● THE TASK: Task for the records below: please copy exactly, and only, the lines from the one containing "Given: Select the テキスト editor tab" to the last line, both included, leaving out the pictures.

● DATA TO PROCESS:
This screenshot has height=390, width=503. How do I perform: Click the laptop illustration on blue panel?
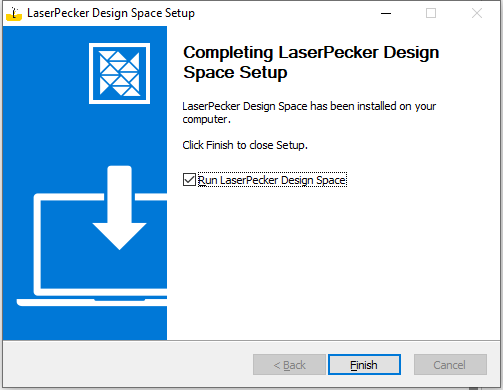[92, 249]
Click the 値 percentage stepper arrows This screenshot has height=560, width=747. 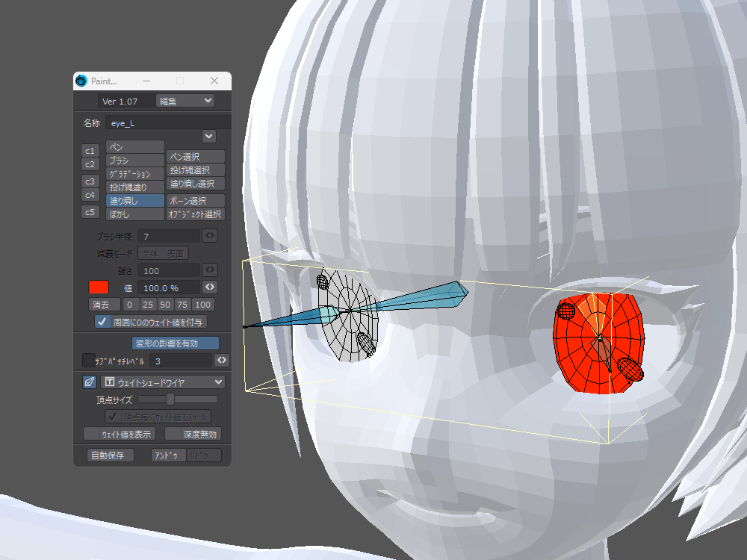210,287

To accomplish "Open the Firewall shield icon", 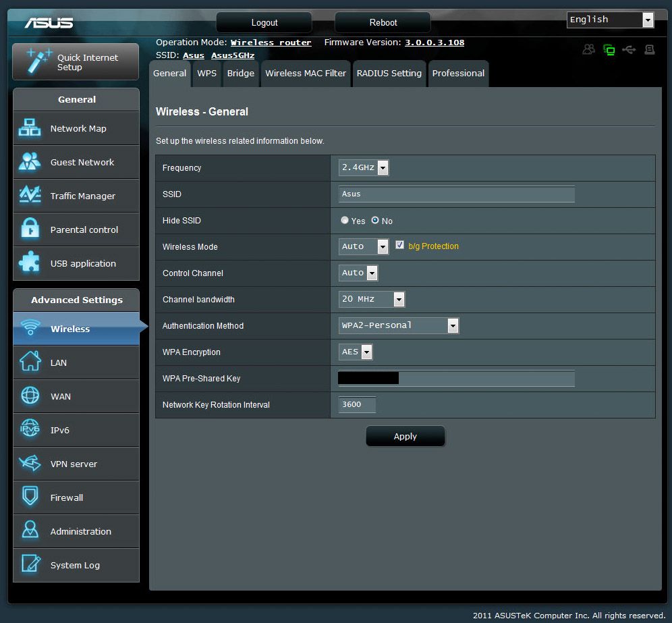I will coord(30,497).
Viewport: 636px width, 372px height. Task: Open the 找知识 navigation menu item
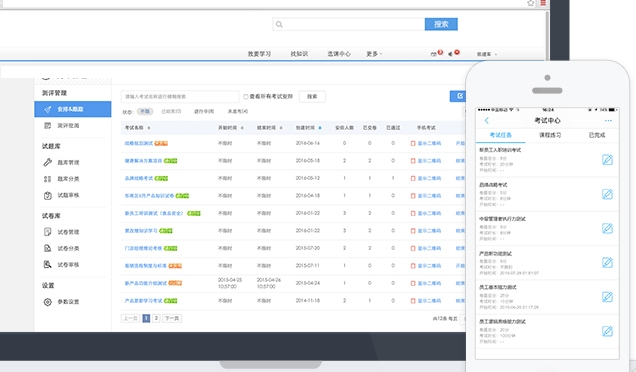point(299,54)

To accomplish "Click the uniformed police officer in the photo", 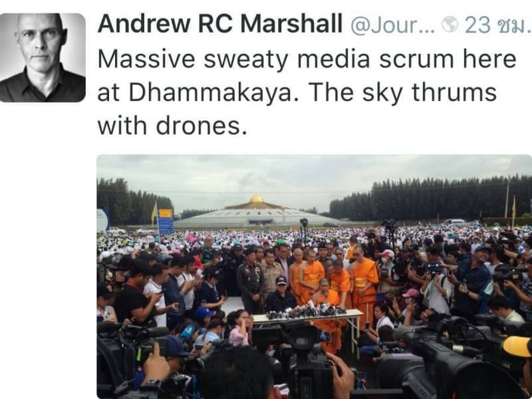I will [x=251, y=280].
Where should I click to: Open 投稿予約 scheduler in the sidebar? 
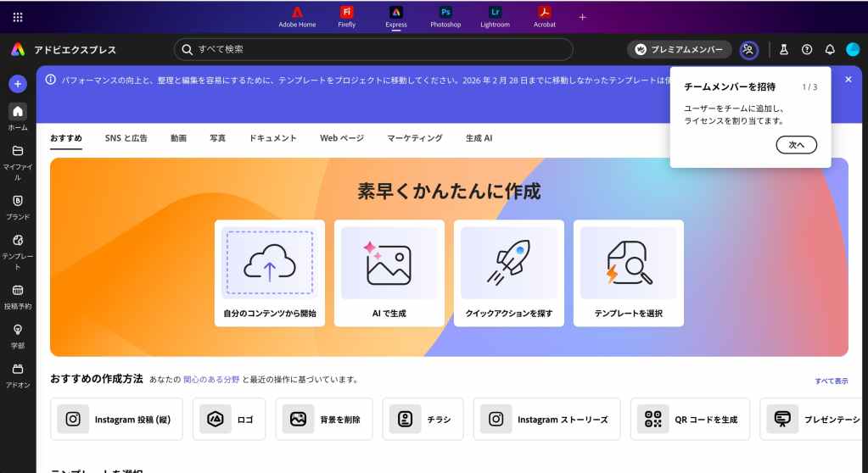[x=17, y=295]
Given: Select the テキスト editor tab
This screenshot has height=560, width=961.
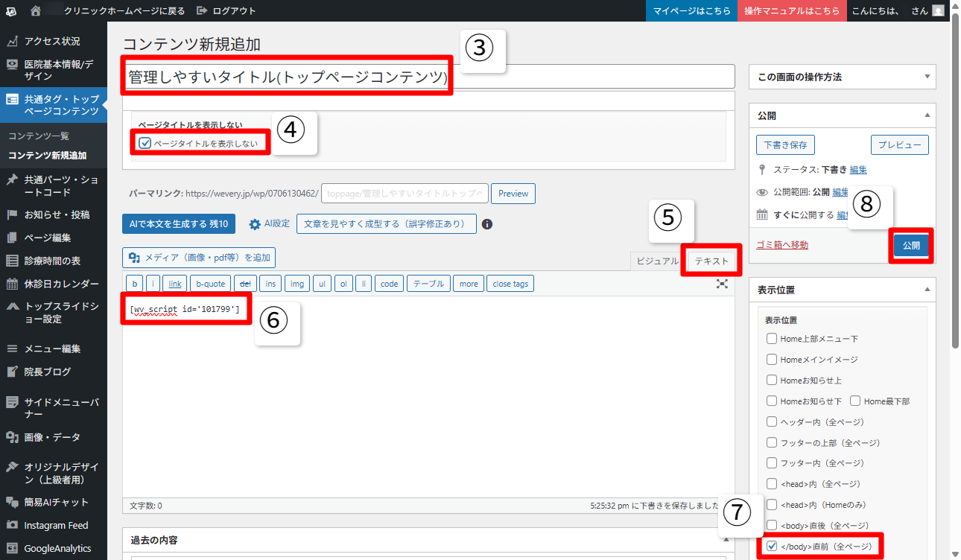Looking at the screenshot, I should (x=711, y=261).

● SOLUTION:
Given: Select the テキスト editor tab
This screenshot has height=560, width=961.
Looking at the screenshot, I should (x=711, y=261).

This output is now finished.